Thursday, October 19, 2017

In the right frame, economies radically simplify

I was reading Simon Wren-Lewis on productivity, this out of NECSI, as well as this from David Andolfatto on monetary policy. It sent me down memory lane with some of my posts (linked below) where I've talked about various ways to frame macro data.

The thing is that certain ways of looking at the data can cause you to make either more complicated or less complicated models. And more complicated models don't always seem to be better at forecasting.

Because we tend to think of the Earth at rest, we have to add Coriolis and centrifugal "pseudo forces" to Newton's law because it is a non-inertial frame. In an inertial frame, Newton's laws simplify.

Because ancient astronomers thought not only that they were seeing circles in the sky, but that the Earth was at rest (in the center) they had to add epicycle upon epicycle to the motions of planets. In Copernicus's frame (with a bit of help from Kepler and Newton), the solar system is much simpler (on the time scale of human civilization).

Now let me stress that this is just a possibility, but maybe macroeconomic models are complex because people are looking at the data using the wrong frame and seeing a complex data series?

As I mentioned above, I have written several posts on how different ways of framing the data — different models — can affect how you view incoming data. Here is a selection:


https://informationtransfereconomics.blogspot.com/2017/03/the-recovery-and-using-models-to-frame.html

https://informationtransfereconomics.blogspot.com/2017/04/macroeconomics-has-no-equilibrium-data.html

https://informationtransfereconomics.blogspot.com/2017/04/productivity-growth-and-verdoorns-law.html

https://informationtransfereconomics.blogspot.com/2017/04/growth-regimes-lowflation-and-dynamic.html

One thing that ties these posts together is that not only do I use the dynamic equilibrium model as an alternative viewpoint to the viewpoints of economists, but that the dynamic equilibrium model radically simplifies these descriptions of economies.
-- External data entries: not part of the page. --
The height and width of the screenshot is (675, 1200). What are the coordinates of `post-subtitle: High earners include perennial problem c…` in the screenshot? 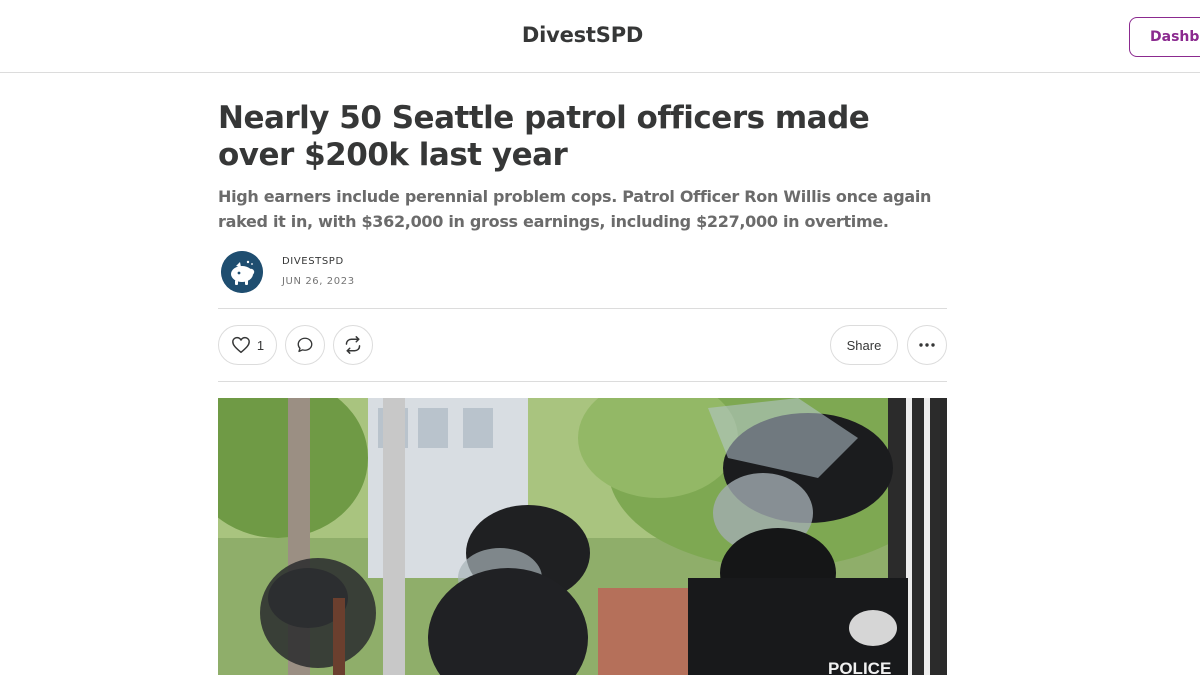 It's located at (575, 209).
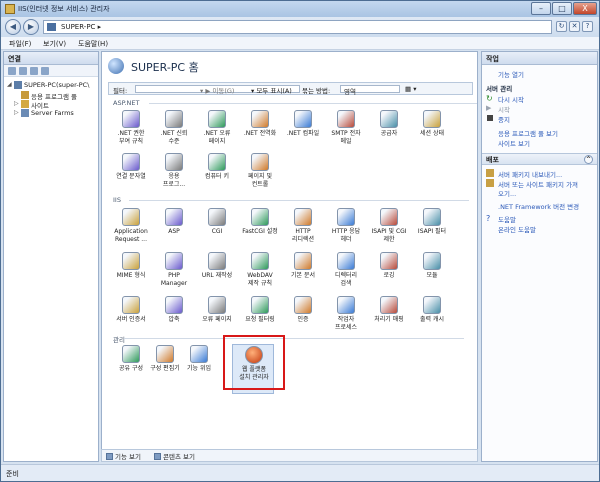  What do you see at coordinates (504, 109) in the screenshot?
I see `action-start: 시작` at bounding box center [504, 109].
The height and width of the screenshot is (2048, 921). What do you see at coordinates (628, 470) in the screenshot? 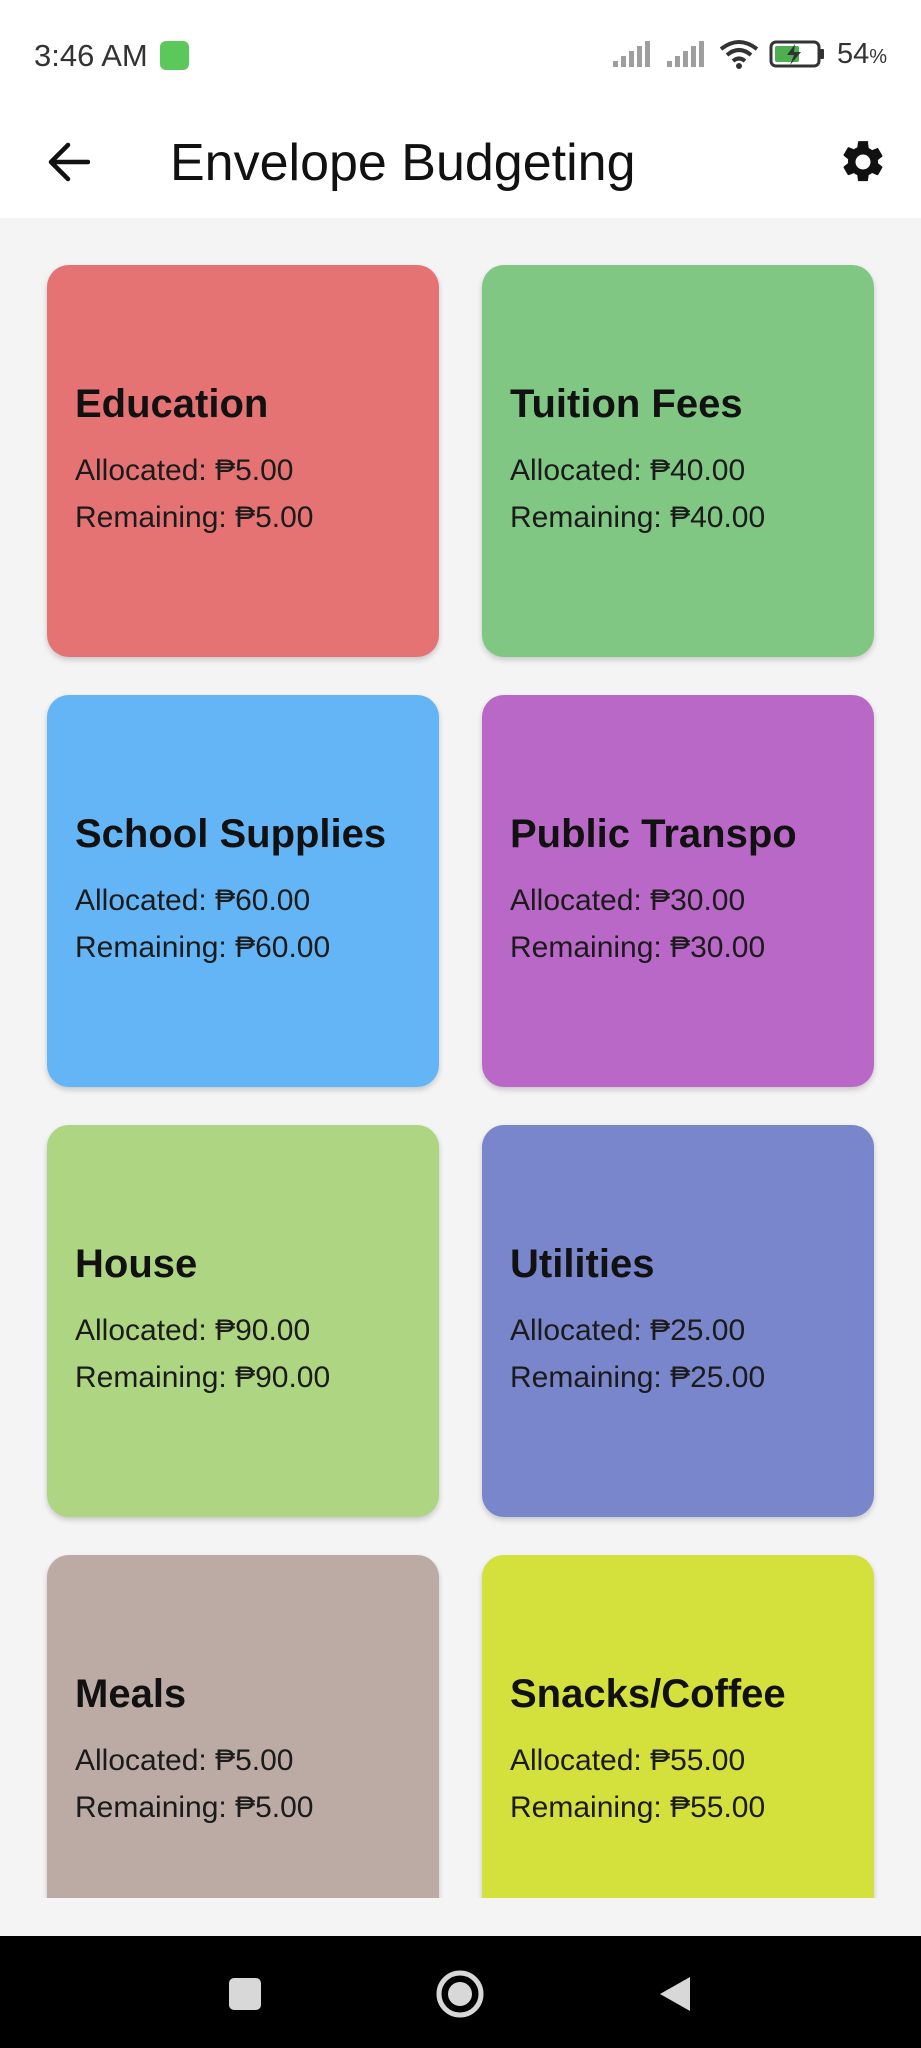
I see `envelope-allocated: Allocated: ₱40.00` at bounding box center [628, 470].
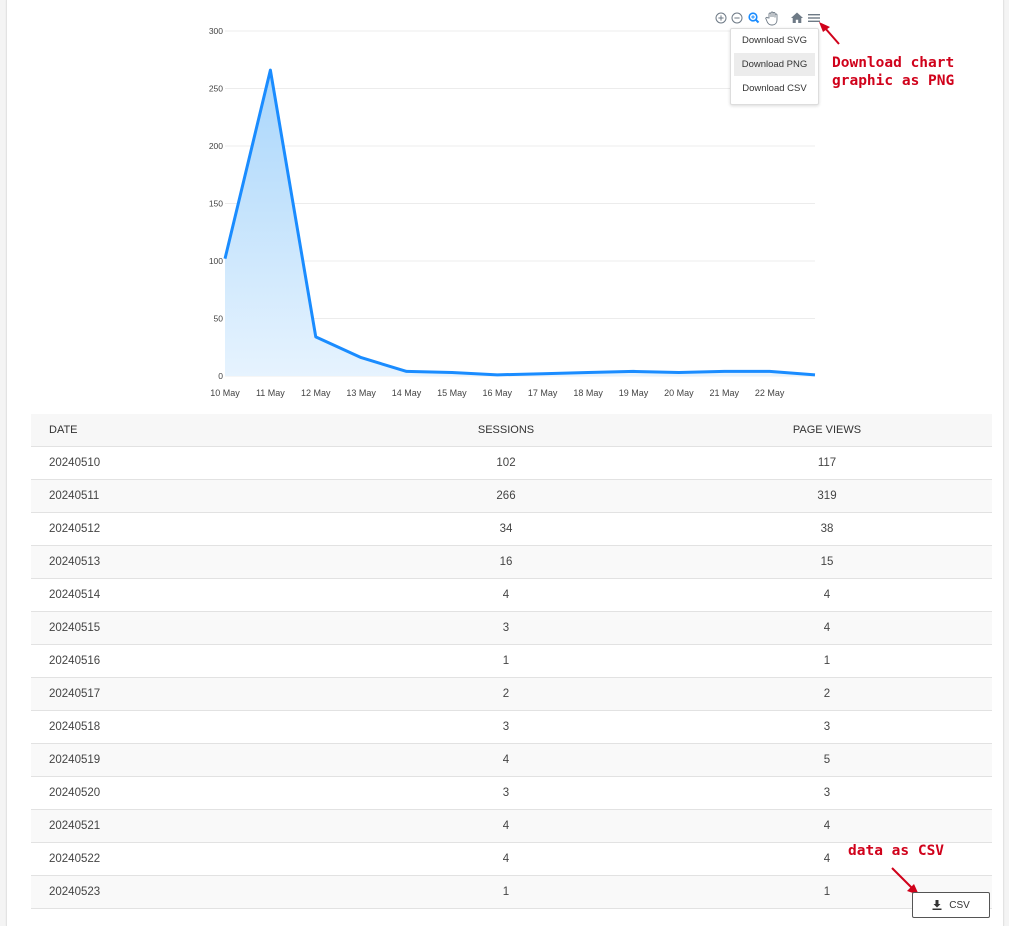 This screenshot has height=926, width=1009. What do you see at coordinates (506, 562) in the screenshot?
I see `cell-sessions: 16` at bounding box center [506, 562].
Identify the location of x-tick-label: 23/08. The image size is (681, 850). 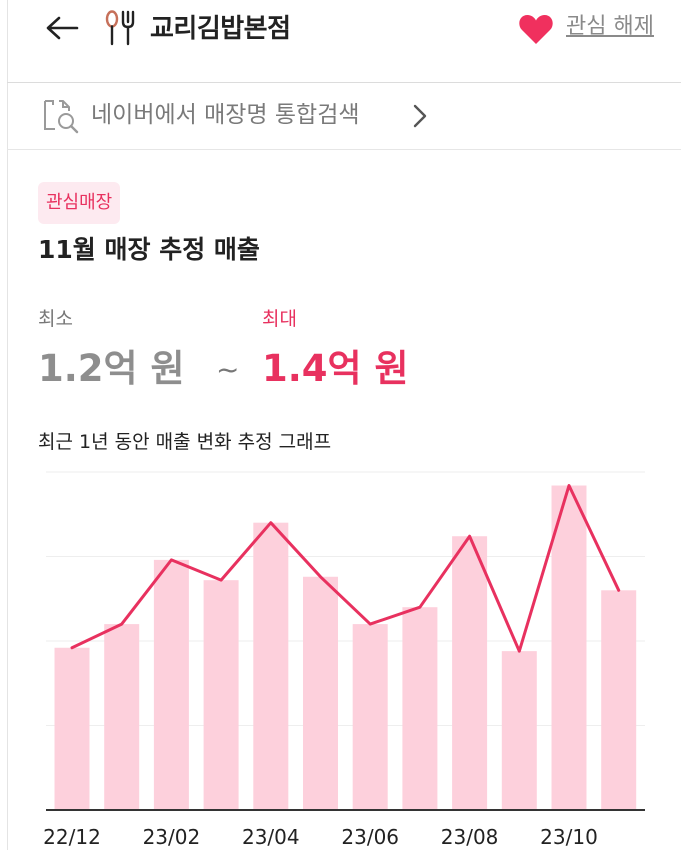
(470, 837).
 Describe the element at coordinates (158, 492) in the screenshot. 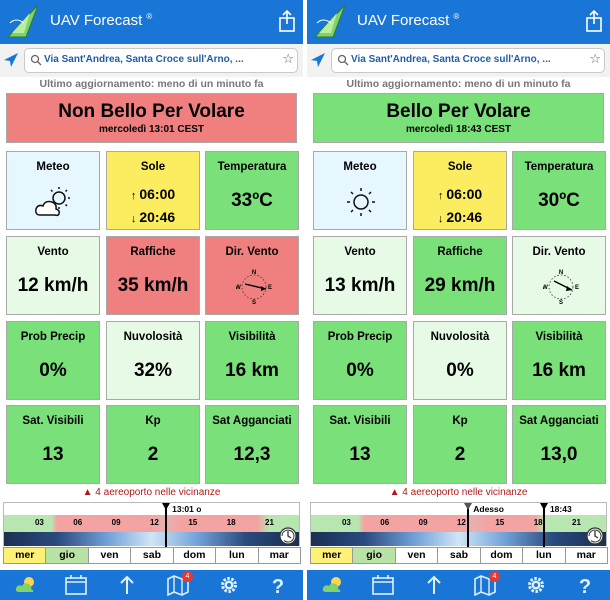

I see `airport-warning-text: 4 aereoporto nelle vicinanze` at that location.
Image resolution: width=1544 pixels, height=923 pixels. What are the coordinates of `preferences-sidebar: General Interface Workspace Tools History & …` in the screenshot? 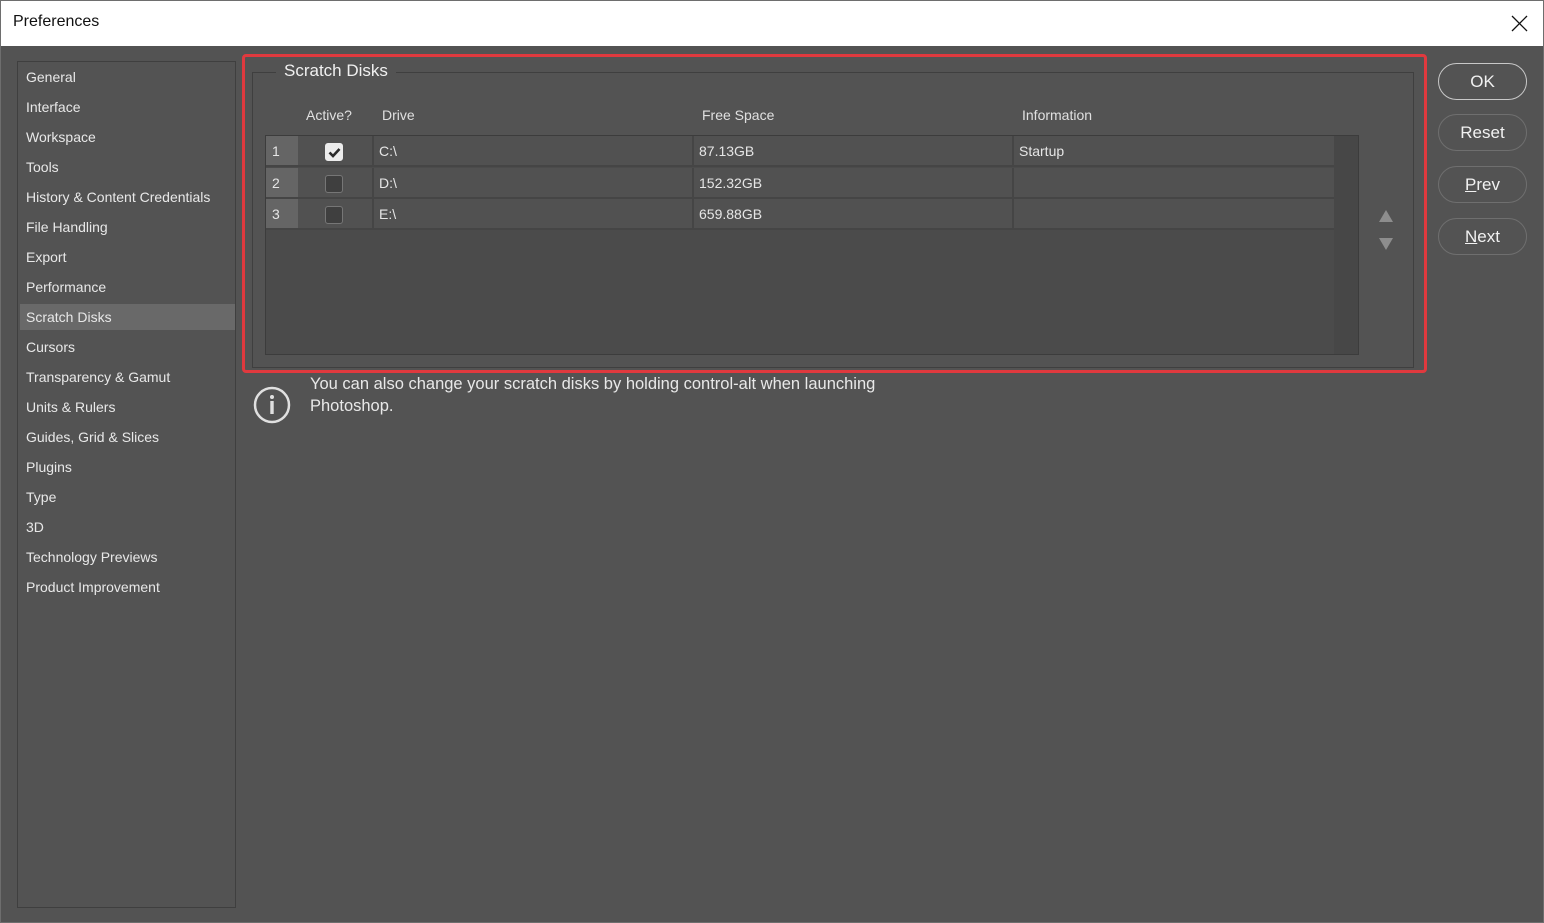 It's located at (126, 484).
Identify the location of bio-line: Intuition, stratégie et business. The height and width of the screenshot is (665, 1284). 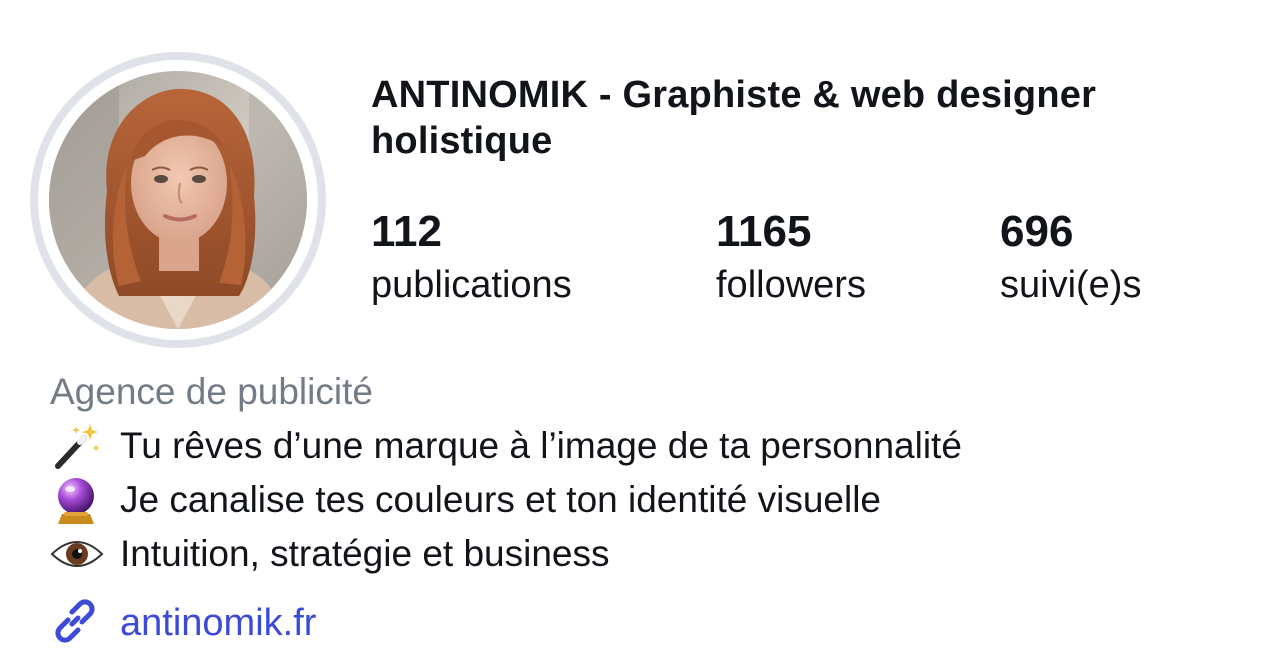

What some see as the output of complex models with puzzles become almost laughably simple exponential growth plus shocks. In fact, not much seems to have happened in the US economy at all since WWII except women entering the workforce — the business cycle fluctuations are trivially small compared to this effect.

We might expect our description of economies to radically simplify when you have the right description. In fact, Erik Hoel has formalized this in terms of effective information: delivering the most information about the state of the system using the right agents.

Whether or not you believe Hoel about causal emergence — that these simplifications must arise — we know we are encoding the most data with the least amount of information because the dynamic equilibrium models described above for multiple different time series can be represented as functions of each other.

If one time series is exp(g(t)), then another time series exp(f(t)) is given by

f(t) = c g(a t + b) + d t + e

And if Y = f(X), then H(Y) ≤ H(X).

[ed. H(X) is the information entropy of the random variable X]

Now this only works for a single shock in the dynamic equilibrium model (the coefficients a and b adjust the relative widths and centroids of the single shocks in the series defined by f and g). But as I mentioned above, most of the variation in the US time series is captured by a single large shock associated with women entering the workforce.

The dynamic equilibrium frame not only radically simplifies the description of the data, but radically reduces the information content of the data. But the kicker is that this would be true regardless of whether you believe the derivation of the dynamic equilibrium model or not.

You don't have to believe there's a force called gravity that happens between any two things with mass to see how elliptical orbits with the sun at one focus radically simplifies the description of the solar system. Maybe there's another way to get those elliptical orbits. But you'd definitely avoid making a new model that requires you to look at the data as being more complex (i.e. a higher information content).

This is all to say the dynamic equilibrium model bounds the relevant complexity of macroeconomic models. I've discussed this before here, but that was in the context of a particular effect. The dynamic equilibrium frame bounds the relevant complexity of all possible macroeconomic models. If a model is more complex than the dynamic equilibrium model, then it has to perform better empirically (with a smaller error, or encompass more variables with roughly the same error). More complex models should also reduce to the dynamic equilibrium model in some limit if only because the dynamic equilibrium model describes the data [1].

...

Footnotes:

[1] It is possible for effects to conspire to yield a model that looks superficially like the dynamic equilibrium model, but is in fact different. A prime example is a model that yields a dynamic equilibrium shock as the "normal" growth rate and the dynamic equilibrium "normal" as shocks. Think of a W-curve: are the two up strokes the normal, or the down? Further data should show that eventually you either have longer up stokes or down strokes, and it was possible you were just unlucky with the data you started with.